### Document segment
The Minervois

The Minervois is an area situated between the Herault and the Aude and, like the Corbière, it is famous for its wine. Besides viniculture, the area is rich in history which goes back to before the Roman occupation.

The name Minervois comes from the name Minerva, de Mother Goddess, who was introduced in the Languedoc by the Phoenicians and the Greek, who settled in the Languedoc's coastal strip several centuries BC. It is strange that the town which is called Minerve, is not situated in this department, but in the Herault.

The Minervois is a landscape with mild hills and flat land, and it can be very very hot in Summer. Traces from the past have become the present attractions and the Canal du Midi draws tourists who seek peace and quiet on the waters. The most important towns are Caunes-Minervois and Rieux-Minervois.

Le Canal du Midi
To avoid the dangerous sea route around Gibraltar (the infamous Gates of Hercules), there were already plans in Roman times to dig a channel and connect the Atlantic with the Mediterranean. Only much later this waterway was realized. The 240 km long Canal du Midi was dug in the 17th century and runs from Toulouse via Carcassonne and Narbonne to Sète on the Mediterranean coast. The project was executed under the leadership of Baron Riquest. There are over 100 locks to overcome the differences in height. To supply the higher parts of the canal with enough water, they built a great reservoir between Villefranche and Castelnaudary. The Canal du Midi is not suitable for ships bigger than 30 meters long and 1.60 meters deep. Today the Canal du Midi is more often used for relaxation than for commercial purposes. A small trip from Homps is especially recommended.

### Directive A
Rewrite the records from the line with "Image resolution: width=2576, height=800." through the end of the records, putting "Find" in place of "Locate" and leaving everything else the same.

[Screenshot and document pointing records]
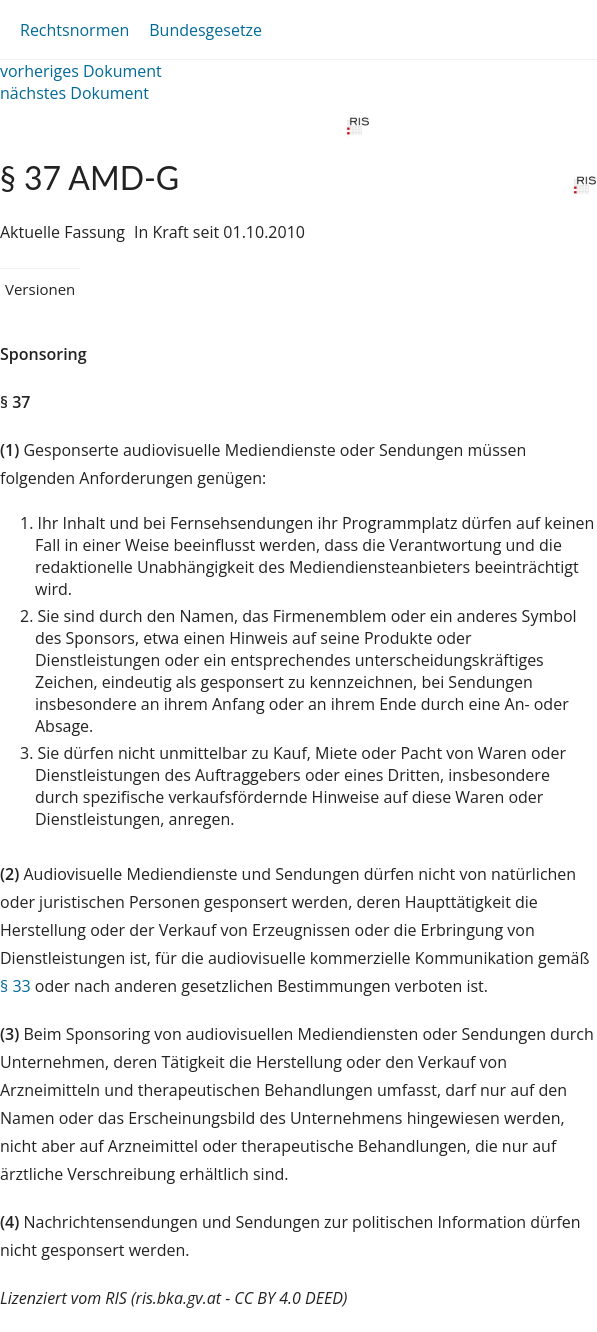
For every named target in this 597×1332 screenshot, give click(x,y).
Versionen (40, 289)
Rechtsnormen (74, 30)
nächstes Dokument (74, 93)
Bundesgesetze (205, 30)
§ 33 (15, 986)
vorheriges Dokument (81, 71)
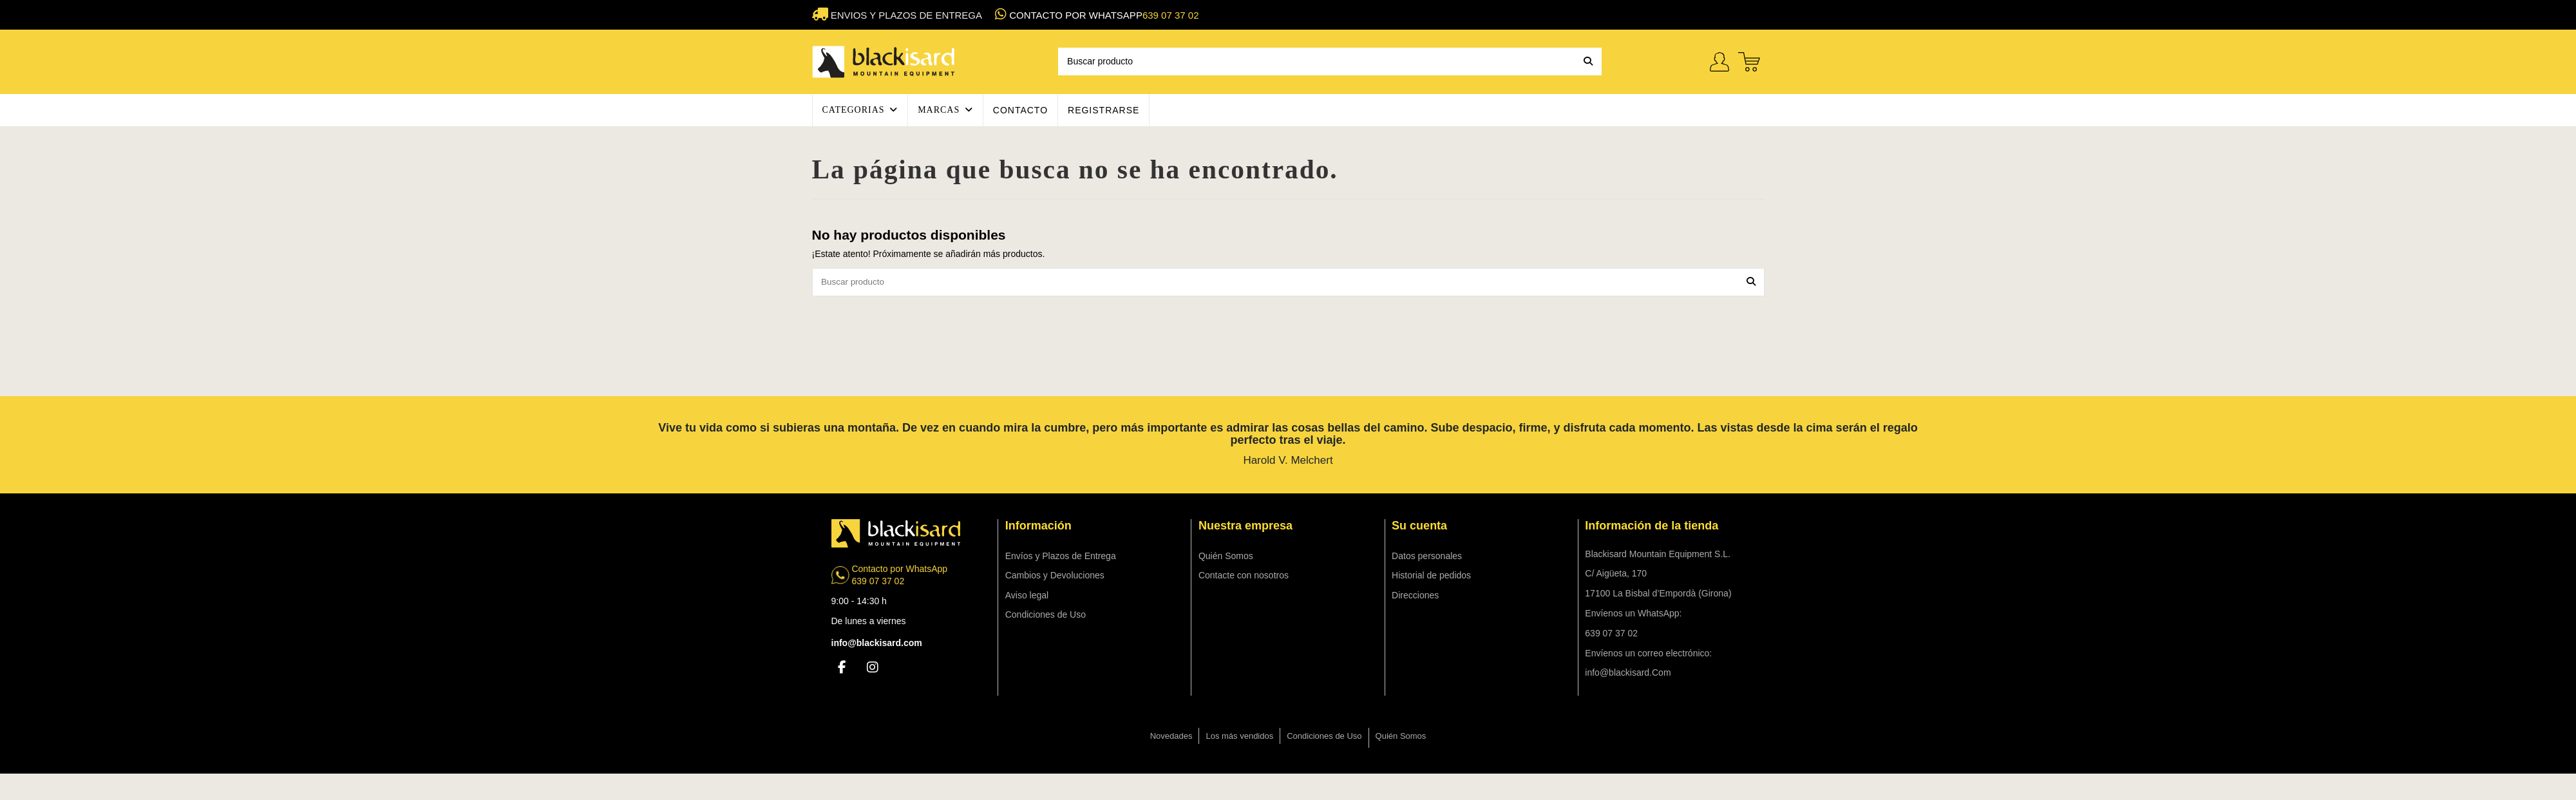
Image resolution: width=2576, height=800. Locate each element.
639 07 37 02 (1170, 15)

### Directive B
In the text on the Minervois, which places does the Canal du Midi run from, via and to?

### Written solution A
Image resolution: width=2576, height=800. Find each element.
639 07 37 02 (1170, 15)

### Written solution B
Toulouse, Carcassonne, Narbonne, Sète